Gichan was originally the name of a small nation in the mountains up the Cianji River, which became legendary for their unabating resistance in the face of the early Ghøwout Empire. When Ghøwout's northernmost province rebelled and seceded, it took on the name Gichan as a symbol of their resistance against imperial rule.
Gichan society is strongly divided between its military and peasant classes, but its peasants are far from powerless. Peasantry in Gichan is much revered : it is said to carry the nation on its strong back. as it works the fields and crafts the goods that feed and clothe the nation's soldiers. This romanticized potrayal often impedes serious understanding between local leaders and military lords, but fosters an attitude of gratitude towards the peasant's hard toil. In the harsh Gichan lands, a satisfied peasantry is seen as a priority.

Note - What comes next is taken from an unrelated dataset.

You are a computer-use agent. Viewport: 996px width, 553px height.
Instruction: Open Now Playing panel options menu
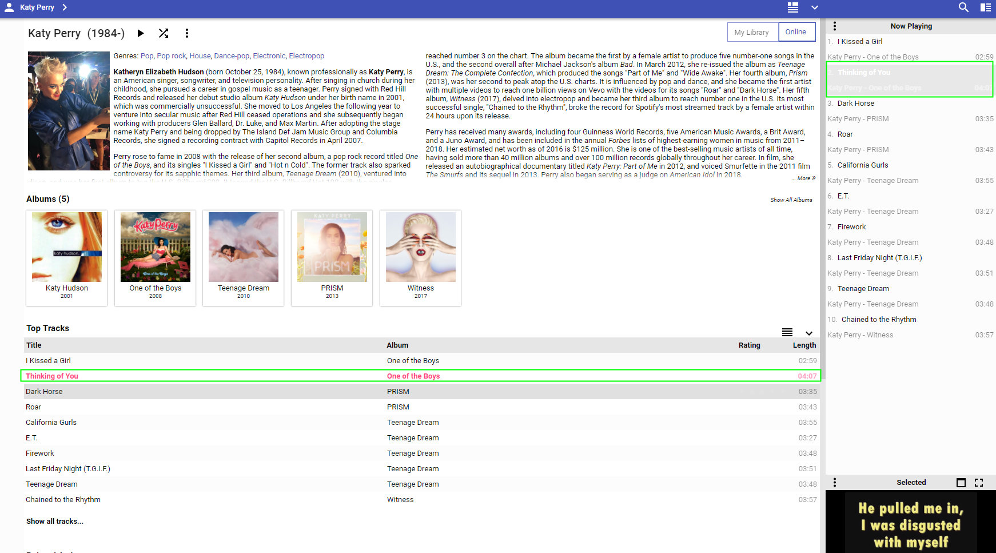point(835,26)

Gican society is organized as chains of villages, each with their own village leaders, trading spouses and ressources up and down the mountains. They are ruled in a roughly feudal fashion, paying taxes in labour and goods to local military lords which themselves defer to higher lords up to the Gican royal court. Like in Ghøwout, religious specialists are excluded from this hierarchy: known as chui-chuøn (t. wild men), they are traditional healers and spiritual leaders often living in relative hermitage. In a set of practices long considered uncivilized by the Ghøwout, chui-chuøn wear numerous pelts and animal bones as a symbol of their otherworldly connections and hermitage. Uniquely, chui-chuøn do not wear tail brooches, as a way to signal that they are apart from society and clanship.
The Gichan use a modified Ghøwout script and many ghøwoutish loanwords, but most Gichan do not speak the Ghøwout tongue. They speak a variety of dialects, the most common of which is Tchougougch. Much of the peasantry is multilingual, having learned the language of a neighboring community within Gichan or of the many foreign traders using Gichan's mountain passes.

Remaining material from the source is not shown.